The program features dancers Ali Doughty, Michael Fleck, Lydia Fredrick, Anna Gorman, Abigail GrahamLuke, Chelsea Hoy, Francisco Lemus, Danielle Masbruch, Sierra McNall, Kaela Milewski, Claudia Morrison, Sydney Niewiedzial, Colleen O’Connor, Kelsey Parry, Gracie Peters, Clare Rahner, Kaitlyn Sardin, and Marissa Wurster; and musicians Jake James, Christopher Kulwin, Brendan O’Shea, and Steven Rutledge. For full bios, please see the performance program.

About the Artists

Chicago/Milwaukee-based Trinity Irish Dance Company is the high watermark of the art form; a uniquely Irish American dance legacy that is rooted in tradition, yet forward-looking and ever-evolving. The result is a fresh, engaging, and integrity-filled vision that goes beyond the source without losing touch with its essence. Founded in 1990, by Founding Artistic Director Mark Howard, TIDC is the birthplace of progressive Irish dance, an innovative movement genre which opened new avenues of artistic freedom that led directly to commercial productions such as Riverdance. TIDC has significantly changed the direction and scope of Irish dance, reintroducing the art form as the phenomenon it is today. With a unique blend of uncompromising power and grace, TIDC sends a consistent message of female empowerment with a repertory that has elevated the art form for nearly three decades. For more information, visit TrinityIrishDanceCompany.com.

Mark Howard (Founding Artistic Director/Choreographer)

For more than three decades, this Emmy® Award-winning choreographer has been striving for and achieving that which is profoundly significant and equally difficult to attain—the transcendence of craft to art and the synthesis of forms to create something that is forward-looking and new. His work maintains integrity while simultaneously going beyond the framework of ethnicity to carve new traditions.

Born in Yorkshire, England, and raised in Chicago, Howard began his dancing career at eight years old at the Dennehy School of Irish Dance.
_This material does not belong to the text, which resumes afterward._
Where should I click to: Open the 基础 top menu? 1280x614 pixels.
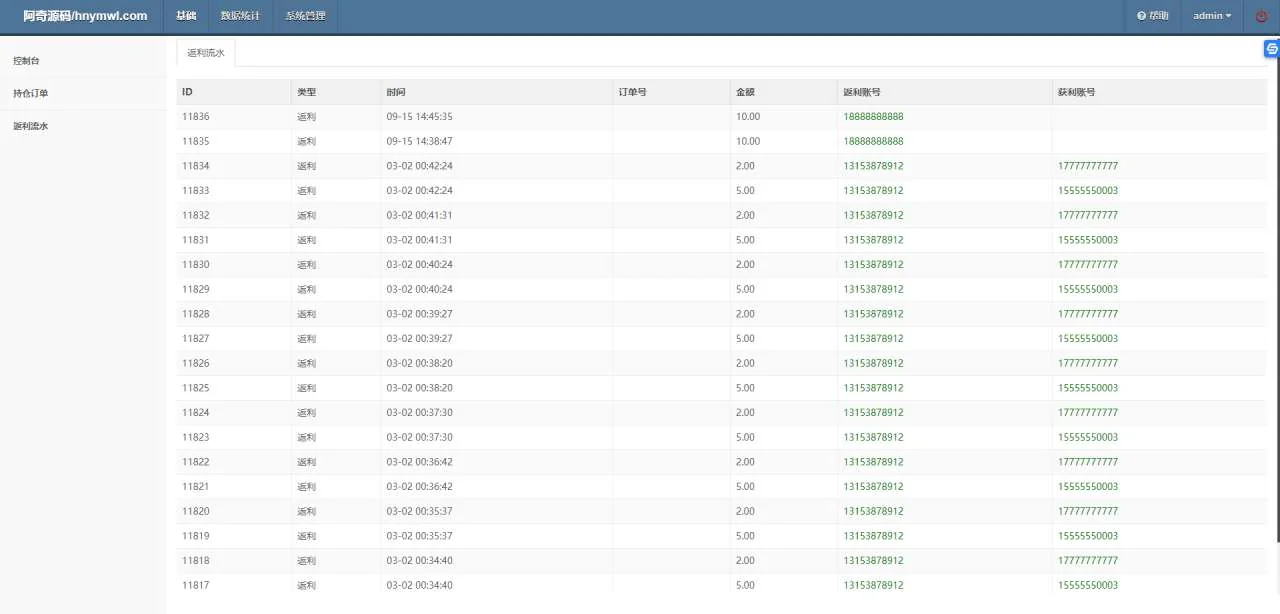click(186, 16)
He began teaching when he was only 17 years old, and by 19, he had launched the Trinity Academy of Irish Dance, subsequently leading them to unprecedented world championship team titles for the United States—the first when he was only 25.

Howard’s pioneering work in the late 80s led to his unique transition from the competitive stage to the performing arts stage and began his gradual evolution from coach to artistic director. By 1990, these formative years led to the creation of a nonprofit forum, Trinity Irish Dance Company (TIDC), to celebrate and further his work. From its inception, TIDC has been met with great critical acclaim at renowned venues across the world.
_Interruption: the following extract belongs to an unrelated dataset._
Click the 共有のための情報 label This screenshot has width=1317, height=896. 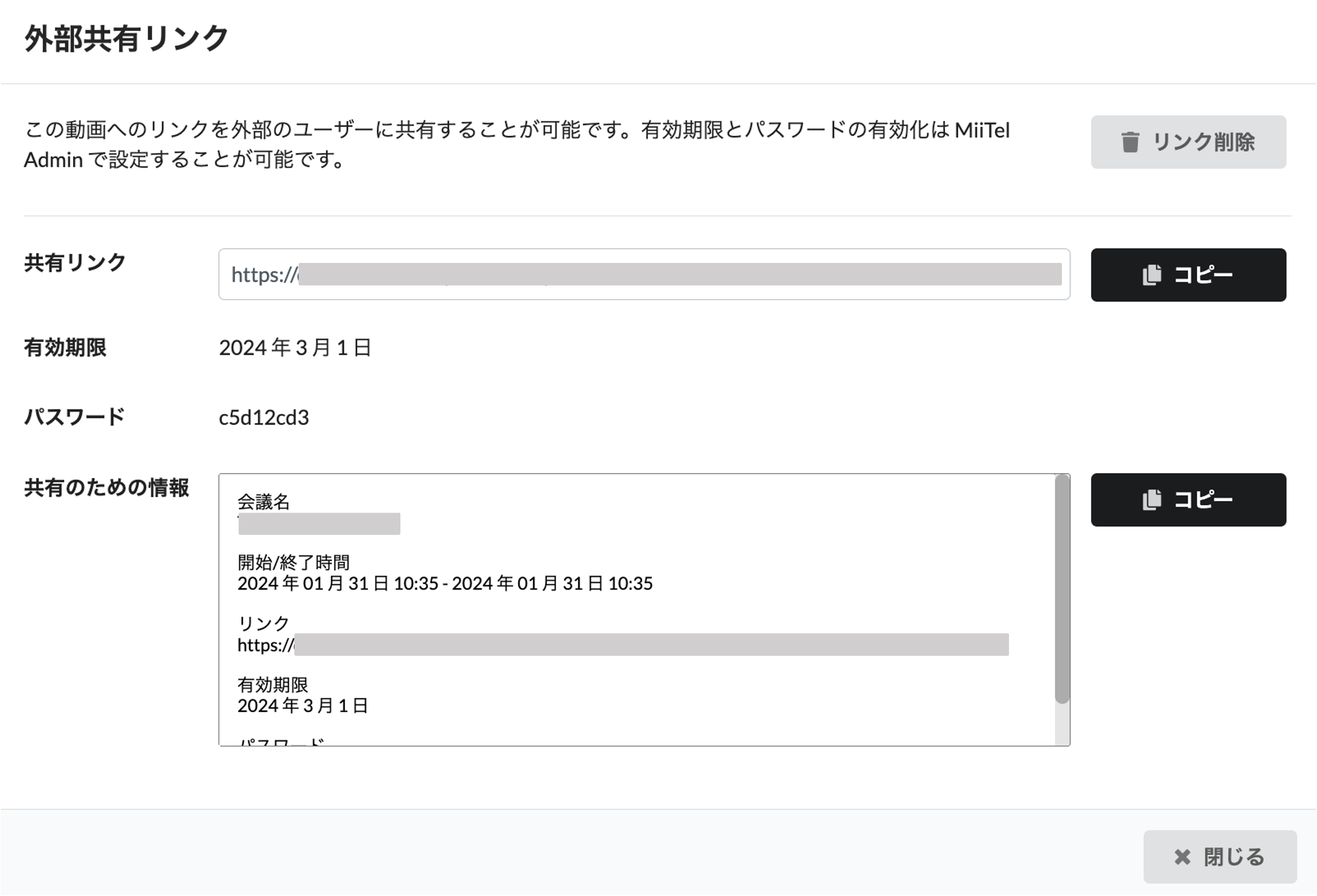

Howard has been named three times as one of Irish American Magazine’s “Top 100 Irish-Americans.” His work has led to numerous Choreographer’s Fellowships awarded by the National Endowment for the Arts. From PBS and ABC specials to extensive film work for Disney, Touchstone, Universal and DreamWorks, Howard has worked with Oprah Winfrey, Ron Howard and Sam Mendez, among many other notables. He was the personal dance coach for actors Tom Hanks and Daniel Craig while working on the film Road to Perdition. Howard continues to choreograph new works, as well as expand his independent career to work in theatre, television, concert and film. The feature film SOLES, which focuses on Howard and Trinity, is currently in the works.
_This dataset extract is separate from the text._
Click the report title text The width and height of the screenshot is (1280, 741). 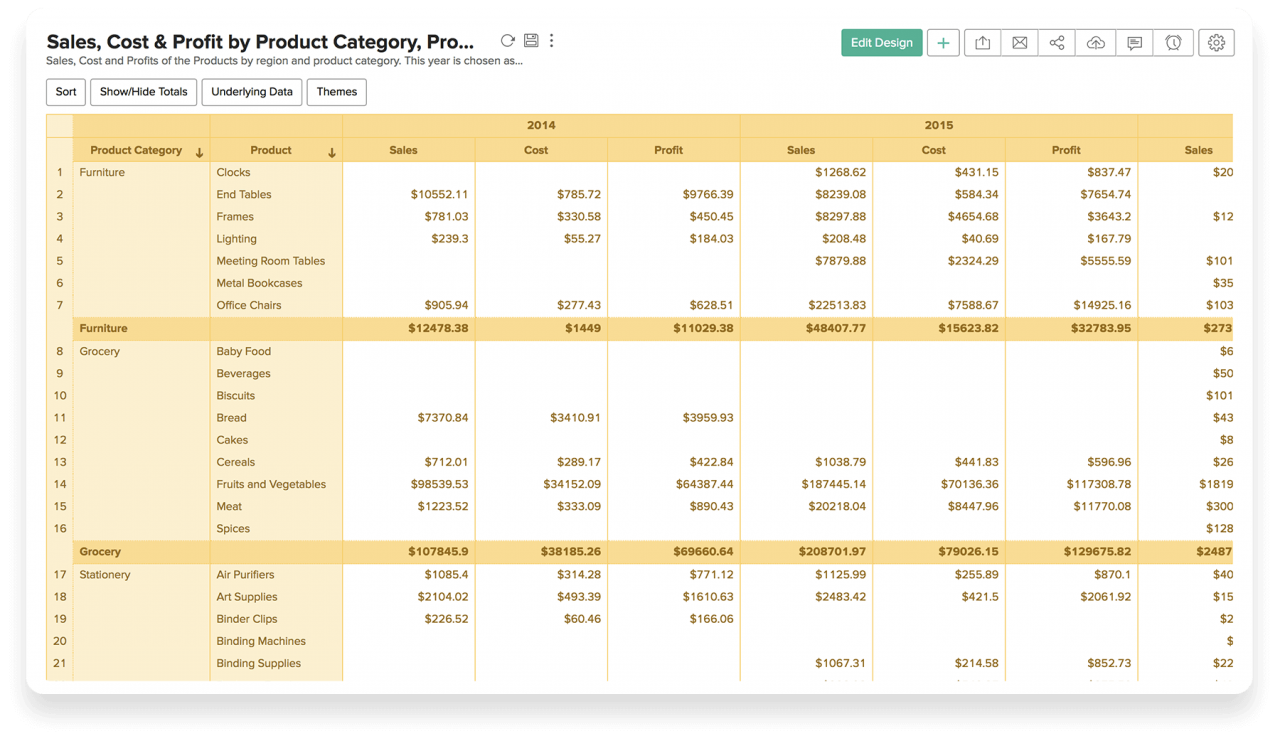[x=258, y=42]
Chelsea Hoy (Associate Artistic Director/Choreographer)

At 26, Denver-born Hoy has already become a major player in the performing arts world. Generous, rebellious, creative and complex, her choreographic influence has significantly shaped TIDC’s newest works, from Communion to Soles and Push. Hoy recently co-choreographed her first full-length piece, An Sorcas (The Circus), which saw its preview in Tokyo and world premiere at Chicago’s Auditorium Theatre in 2019.

Hoy grew up dancing competitively for the Wick School of Irish Dance in Denver, Colorado. She joined TIDC in 2014 after she began her studies at Loyola University Chicago. She graduated in 2017 with bachelor’s degrees in psychology and photography. In addition to helping guide the company’s future, she is a professional photographer, dance instructor and visual artist. Hoy’s love of empowering children through the arts continues to shape TIDC’s outreach programming. A powerful activist and artist, she has been entrusted with TIDC’s ethos and future.